死にゆく民主主義から育るための民主主義へ

 老人たちが死ぬ前に実現したコミュニティーは、人間の最後の希望ではありますが、蕨野のコミューンは、いわば死ぬための民主主義だったこともまた悲しい現実です。
 だからわたしたちの民主主義は生きるための民主主義でありたい。

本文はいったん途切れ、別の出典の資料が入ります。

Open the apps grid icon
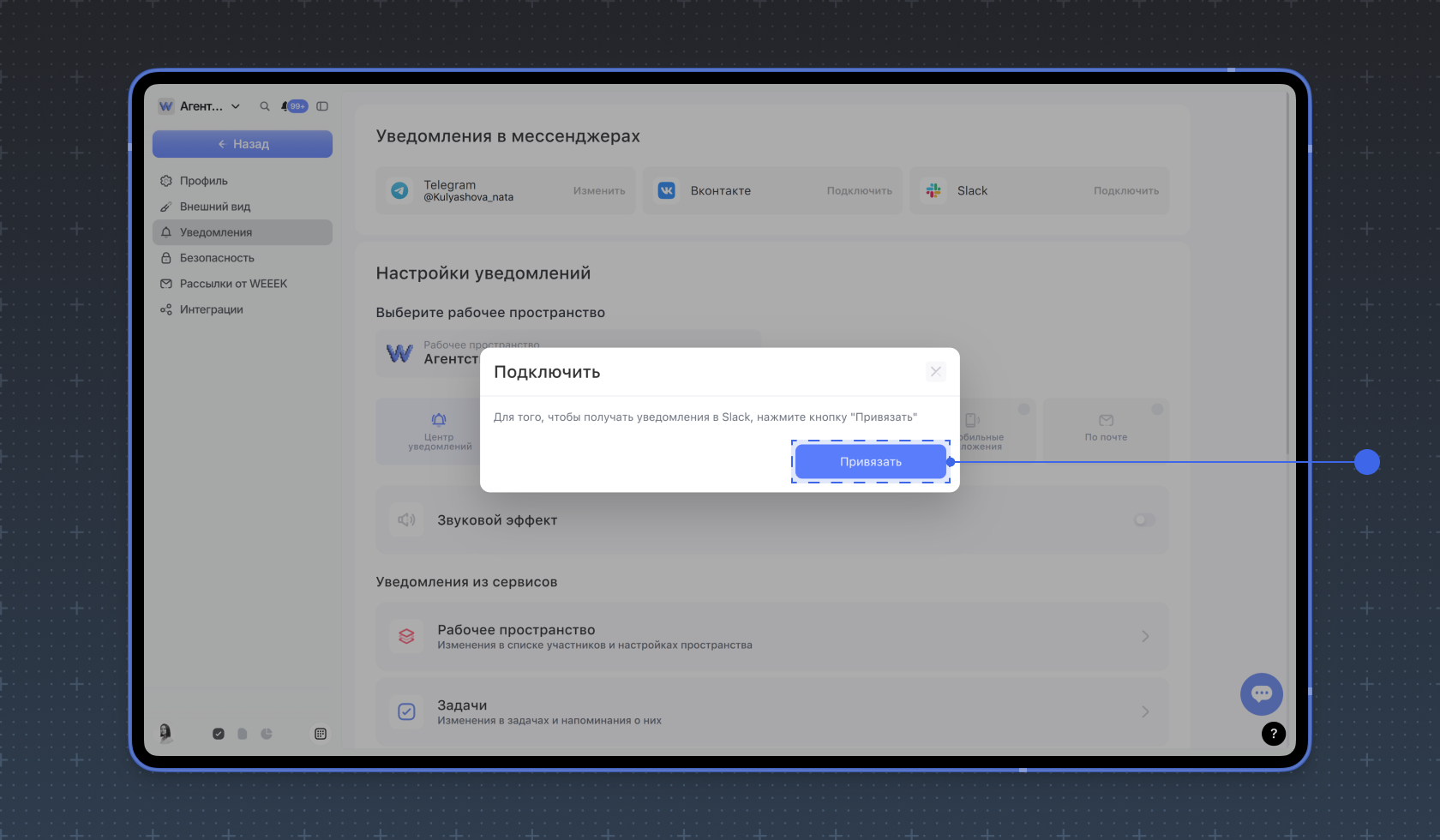This screenshot has height=840, width=1440. click(321, 734)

蕨野の近代化ではなく社会の蕨野化、蕨野を社会の周辺に作るのではなく社会のいたるところに蕨野という、人生を再設計し再発見する休憩場所を用意する福祉システム、どんな状況になっても助け合って生きていける本当に強くて豊かな社会こそが望まれるのではないかと思うのです。
 恩地日出夫監督はこの作品を発表された当時、「“介護”という考え方でしか、老人の死をとらえない社会常識は間違っていると思います。老人を“優しく扱う”ことが本人のためというより、老人を見送る側の人のために行われている。死んでいく人たちの意思や誇りについて考えるべきです」と語りました。

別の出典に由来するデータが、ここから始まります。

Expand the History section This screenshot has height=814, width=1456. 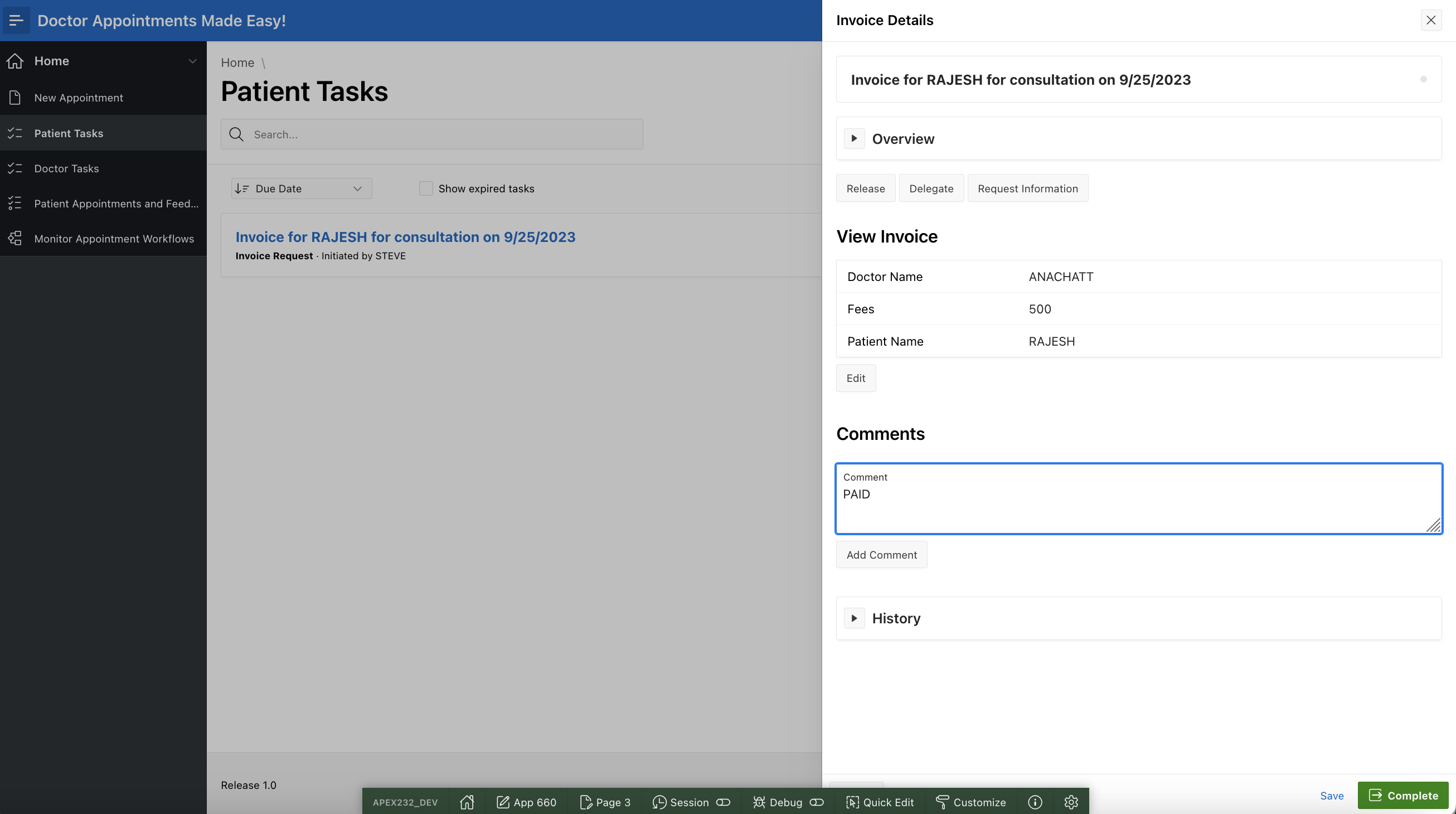(x=854, y=618)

 2005年、わたしは当時在住していた箕面で開かれたこの映画の上映会に関わりました。実は、豊能障害者労働センターの黎明期から応援して下さった恩人の一人、Hさんの娘さんが恩地監督の連れ合いさんで、Hさんより映画が完成する前からこの映画の製作撮影の経過を伺っていて、箕面で上映会をすることを計画していました。
このころのわたしは高齢者の問題を家族介護から介護保険による制度としての介護の問題として語られてしまうことで、当事者である高齢者・老人の居心地が悪くなっていくことに疑問を持っていました。
 そんな想いから「老いることはいけないことなのか」と問い、「森の中の淑女たち」と「午後の遺言状」の上映会を開き、「人生は謎」と語る映画の中の老人たちにシンパシーを持ちました。
 しかしながら、山田太一のテレビドラマ・男たちの旅路シリーズの「シルバーシート」で、バスジャックをした笠智衆が鶴田浩二に「あんたはまだ若い、20年たったらわかる」といった言葉がずっとひっかかっていました。あれから17年、今年75歳になるわたしは、少しだけあの名言がわかりかけたような気がします。

 2005年10月22日(土)、映画「蕨野行(わらびのこう)」上映会は盛会で、恩地監督は記念の講演会も引き受けてくださいました。
上映会の実現に力を下さったHさんは亡くなられましたが、箕面の桜ケ丘のご自宅に月に一度ほどお招きいただき、お茶をいただきながらいろいろなお話を聞かせてくださった時間は、今でも心に残るわたしの宝物です。
 恩地日出夫さんの訃報を知り、たくさんの思い出が次々と蘇ります。
 ここに心よりご冥福をお祈りしますとともに、いまさらながら改めて、この映画の上映会にご協力をいただいたことを感謝します。